#### Requirements
Copy the records verbatim from the line that contains "Given: Open Marketplace settings gear" through the end of the records, inclusive, and omit the pictures.

[Rows from a dataset for grounding on screens]
####

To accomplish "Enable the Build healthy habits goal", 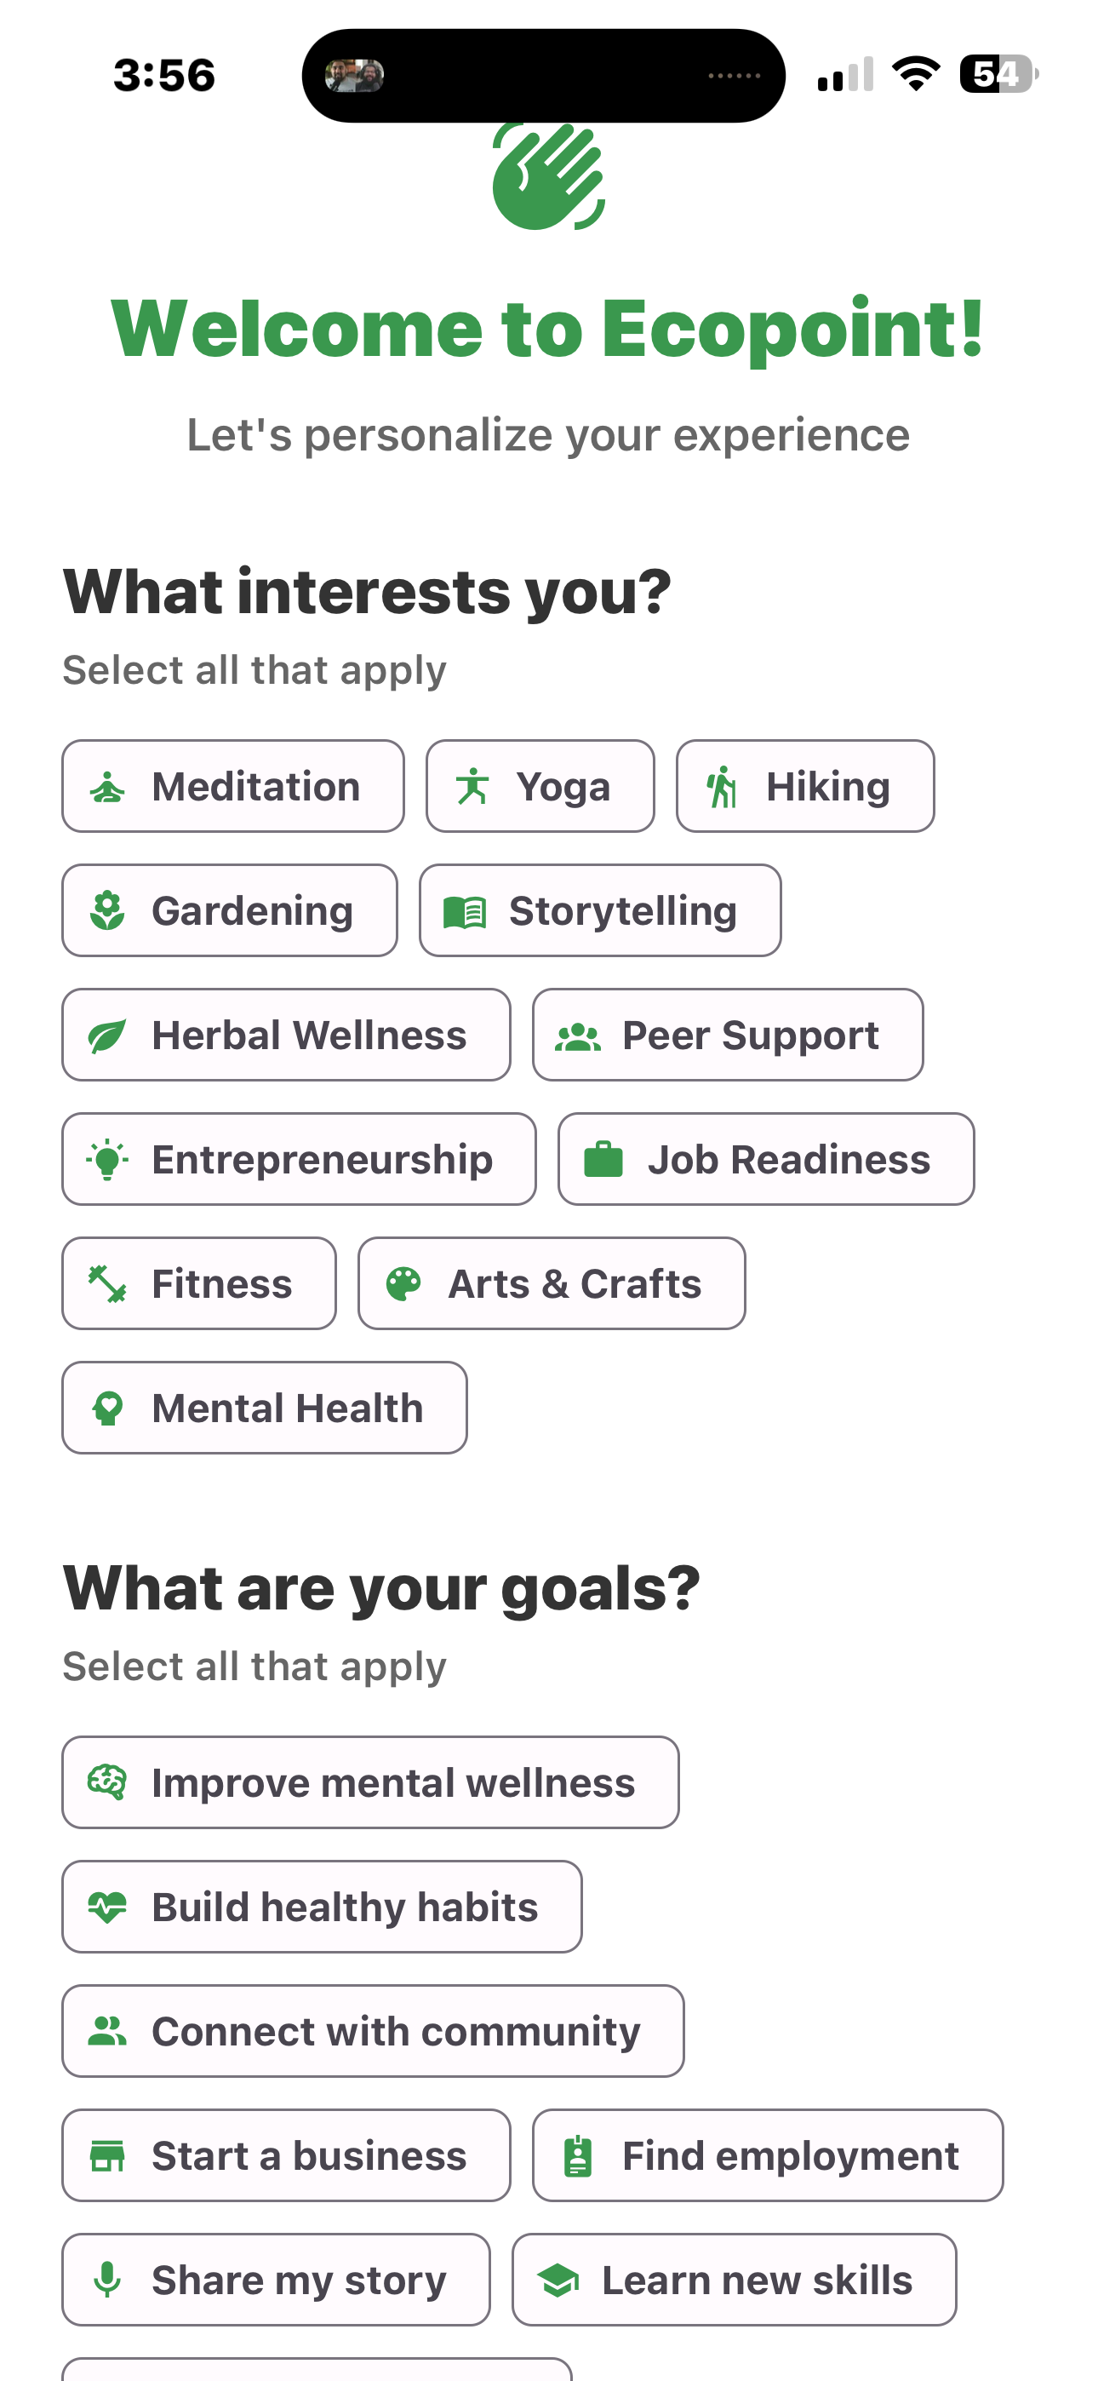I will click(x=323, y=1906).
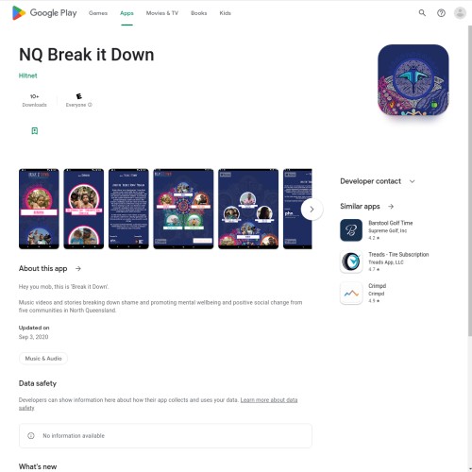Click the account avatar icon
The height and width of the screenshot is (472, 472).
click(460, 13)
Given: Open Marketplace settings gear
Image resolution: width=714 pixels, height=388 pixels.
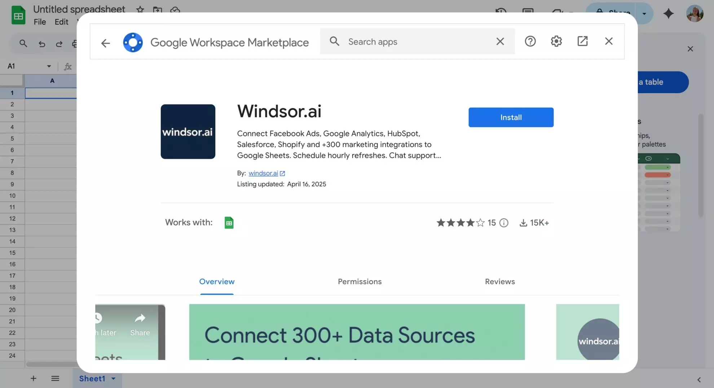Looking at the screenshot, I should (556, 41).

####

#### Answer below
Given: Open Marketplace settings gear
Image resolution: width=714 pixels, height=388 pixels.
Looking at the screenshot, I should (556, 41).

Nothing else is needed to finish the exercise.